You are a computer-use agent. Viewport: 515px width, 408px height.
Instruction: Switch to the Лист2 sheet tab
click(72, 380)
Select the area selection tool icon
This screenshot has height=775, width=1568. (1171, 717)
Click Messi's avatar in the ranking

_ _ _ _ _

### About this task
The expected answer is a word-for-word copy of every line from the one that contains "Select the area selection tool icon" through the final line of the material.

### Reply to the task
Select the area selection tool icon
This screenshot has height=775, width=1568. (1171, 717)
Click Messi's avatar in the ranking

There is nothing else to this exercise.